Data records |
________________________________________

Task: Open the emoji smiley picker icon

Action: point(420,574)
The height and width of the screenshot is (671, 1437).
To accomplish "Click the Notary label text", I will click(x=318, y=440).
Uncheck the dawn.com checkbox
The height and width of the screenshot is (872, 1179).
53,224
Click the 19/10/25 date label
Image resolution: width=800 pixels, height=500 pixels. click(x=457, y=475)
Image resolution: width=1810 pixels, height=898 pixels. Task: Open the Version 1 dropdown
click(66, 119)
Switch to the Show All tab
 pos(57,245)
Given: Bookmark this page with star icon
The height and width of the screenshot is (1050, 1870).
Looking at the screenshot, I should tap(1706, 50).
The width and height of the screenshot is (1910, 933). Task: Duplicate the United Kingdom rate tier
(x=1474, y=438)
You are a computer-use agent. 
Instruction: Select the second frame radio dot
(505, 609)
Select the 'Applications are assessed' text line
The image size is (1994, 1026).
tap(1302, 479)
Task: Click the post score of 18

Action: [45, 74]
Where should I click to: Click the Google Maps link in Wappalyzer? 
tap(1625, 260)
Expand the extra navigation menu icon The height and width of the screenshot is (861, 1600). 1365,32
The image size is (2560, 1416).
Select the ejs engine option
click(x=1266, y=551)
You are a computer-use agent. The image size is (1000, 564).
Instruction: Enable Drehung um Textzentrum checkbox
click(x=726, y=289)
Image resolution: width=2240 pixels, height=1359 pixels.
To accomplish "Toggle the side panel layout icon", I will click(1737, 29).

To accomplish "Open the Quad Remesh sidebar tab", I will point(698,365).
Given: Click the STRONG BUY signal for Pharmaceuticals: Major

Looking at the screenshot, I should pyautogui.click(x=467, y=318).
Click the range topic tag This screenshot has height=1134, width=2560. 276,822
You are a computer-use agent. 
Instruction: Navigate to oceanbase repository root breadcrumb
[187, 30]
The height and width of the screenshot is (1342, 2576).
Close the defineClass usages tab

________________________________________

WORK INSTRUCTIONS | Rewrite the records above as a Markdown table with the columns "Row" and "Line", giving each line its own numbered row and omitting blank lines.

RESPONSE TO THIS TASK |
| Row | Line |
|---|---|
| 1 | Task: Open the emoji smiley picker icon |
| 2 | Action: point(420,574) |
| 3 | The height and width of the screenshot is (671, 1437). |
| 4 | To accomplish "Click the Notary label text", I will click(x=318, y=440). |
| 5 | Uncheck the dawn.com checkbox |
| 6 | The height and width of the screenshot is (872, 1179). |
| 7 | 53,224 |
| 8 | Click the 19/10/25 date label |
| 9 | Image resolution: width=800 pixels, height=500 pixels. click(x=457, y=475) |
| 10 | Image resolution: width=1810 pixels, height=898 pixels. Task: Open the Version 1 dropdown |
| 11 | click(66, 119) |
| 12 | Switch to the Show All tab |
| 13 |  pos(57,245) |
| 14 | Given: Bookmark this page with star icon |
| 15 | The height and width of the screenshot is (1050, 1870). |
| 16 | Looking at the screenshot, I should tap(1706, 50). |
| 17 | The width and height of the screenshot is (1910, 933). Task: Duplicate the United Kingdom rate tier |
| 18 | (x=1474, y=438) |
| 19 | You are a computer-use agent.  |
| 20 | Instruction: Select the second frame radio dot |
| 21 | (505, 609) |
| 22 | Select the 'Applications are assessed' text line |
| 23 | The image size is (1994, 1026). |
| 24 | tap(1302, 479) |
| 25 | Task: Click the post score of 18 |
| 26 | Action: [45, 74] |
| 27 | Where should I click to: Click the Google Maps link in Wappalyzer?  |
| 28 | tap(1625, 260) |
| 29 | Expand the extra navigation menu icon The height and width of the screenshot is (861, 1600). 1365,32 |
| 30 | The image size is (2560, 1416). |
| 31 | Select the ejs engine option |
| 32 | click(x=1266, y=551) |
| 33 | You are a computer-use agent. The image size is (1000, 564). |
| 34 | Instruction: Enable Drehung um Textzentrum checkbox |
| 35 | click(x=726, y=289) |
| 36 | Image resolution: width=2240 pixels, height=1359 pixels. |
| 37 | To accomplish "Toggle the side panel layout icon", I will click(1737, 29). |
| 38 | To accomplish "Open the Quad Remesh sidebar tab", I will point(698,365). |
| 39 | Given: Click the STRONG BUY signal for Pharmaceuticals: Major |
| 40 | Looking at the screenshot, I should pyautogui.click(x=467, y=318). |
| 41 | Click the range topic tag This screenshot has height=1134, width=2560. 276,822 |
| 42 | You are a computer-use agent.  |
| 43 | Instruction: Navigate to oceanbase repository root breadcrumb |
| 44 | [187, 30] |
| 45 | The height and width of the screenshot is (1342, 2576). |
| 46 | Close the defineClass usages tab |